"To-morrow," he said at last, with a genuine sigh, "I shall be on my way northward, and this beautiful, restful life will be among my has-beens."

"Too restful, I'm afraid," she cried, in her brusque, schoolgirl fashion. "Your Aunt Myrtle always speaks of Virginia as nothing but a 'cure,' which she is clearly glad to have accomplished and lived down."

"It has been a cure for me in another sense. I wonder if you know what you have done for me?"

"I?"

"Yes. Don't fence with me now. For once, believe in your cousin, who is, after this, going to leave you for a long time in peace. Tell me; when I shall have gone, and that big, comfortable 'spare room' is put in order again for the next guest, shall you sometimes think of the subject of your missionary labors in the past two weeks?"

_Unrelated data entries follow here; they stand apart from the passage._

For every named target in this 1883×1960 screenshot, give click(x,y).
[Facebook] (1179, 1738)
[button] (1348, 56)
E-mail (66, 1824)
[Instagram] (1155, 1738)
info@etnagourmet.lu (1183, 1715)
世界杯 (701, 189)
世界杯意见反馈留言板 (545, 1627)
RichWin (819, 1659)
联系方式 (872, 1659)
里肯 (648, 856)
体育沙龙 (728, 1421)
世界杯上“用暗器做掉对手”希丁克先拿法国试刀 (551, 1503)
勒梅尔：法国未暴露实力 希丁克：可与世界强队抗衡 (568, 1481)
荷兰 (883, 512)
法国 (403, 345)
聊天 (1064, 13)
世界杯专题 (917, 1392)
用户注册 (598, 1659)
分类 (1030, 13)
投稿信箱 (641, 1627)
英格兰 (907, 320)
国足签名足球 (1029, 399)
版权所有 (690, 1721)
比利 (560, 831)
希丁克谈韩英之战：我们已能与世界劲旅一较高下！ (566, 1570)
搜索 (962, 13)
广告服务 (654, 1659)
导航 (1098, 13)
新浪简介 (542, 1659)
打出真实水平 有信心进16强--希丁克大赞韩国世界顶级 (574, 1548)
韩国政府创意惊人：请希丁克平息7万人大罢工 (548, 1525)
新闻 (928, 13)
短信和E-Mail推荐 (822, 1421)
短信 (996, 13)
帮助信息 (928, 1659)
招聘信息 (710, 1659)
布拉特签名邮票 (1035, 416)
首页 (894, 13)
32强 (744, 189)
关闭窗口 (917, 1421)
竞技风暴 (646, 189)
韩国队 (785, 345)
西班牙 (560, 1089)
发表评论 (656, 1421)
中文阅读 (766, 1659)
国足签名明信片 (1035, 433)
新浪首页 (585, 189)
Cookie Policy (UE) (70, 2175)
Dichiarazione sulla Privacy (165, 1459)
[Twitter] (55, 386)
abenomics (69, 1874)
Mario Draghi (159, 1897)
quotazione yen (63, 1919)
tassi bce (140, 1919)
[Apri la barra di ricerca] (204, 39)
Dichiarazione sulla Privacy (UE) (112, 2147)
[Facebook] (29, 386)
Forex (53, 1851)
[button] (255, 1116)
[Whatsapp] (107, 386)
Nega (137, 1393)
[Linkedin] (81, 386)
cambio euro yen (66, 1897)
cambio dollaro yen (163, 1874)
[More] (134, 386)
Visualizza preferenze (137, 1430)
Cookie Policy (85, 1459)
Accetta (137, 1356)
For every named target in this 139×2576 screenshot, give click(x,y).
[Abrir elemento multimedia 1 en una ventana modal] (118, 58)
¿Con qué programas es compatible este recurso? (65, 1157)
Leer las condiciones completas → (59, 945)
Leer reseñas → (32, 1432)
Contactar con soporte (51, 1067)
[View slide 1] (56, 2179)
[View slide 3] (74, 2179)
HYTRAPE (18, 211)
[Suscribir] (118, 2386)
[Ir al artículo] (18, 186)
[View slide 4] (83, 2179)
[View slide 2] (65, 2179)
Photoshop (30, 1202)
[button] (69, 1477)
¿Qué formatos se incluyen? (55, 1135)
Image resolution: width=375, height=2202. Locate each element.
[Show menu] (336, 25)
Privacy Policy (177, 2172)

"But I have never undertaken to reform you," she said, in a vexed tone. "It is absurd for you to think I imagined myself capable of that. The best I could hope for was that your visit should pass without our coming to open conflict. Papa could tell you I promised him to try that this should be so."

"Then I am indebted to your father for the modicum of personal consideration you have vouchsafed me?"

"And Cousin Josey—yes," she answered, with startling candor. "At the same time, I must say, I like you now better than I believed I ever could. It makes me wish with all my heart I could trust you."

Vance felt a sting that was not all resentment, or all pain. The expression of her eyes, so fearless, so intense, waked in him a feeling that, in the moment they had reached, he desired nothing so much in all the world as to win this "mere girl's" approval. The color deepened in his face, as he said:

"And yet you have given the author of those verses, who happens to be myself, credit for something in which you could place faith?"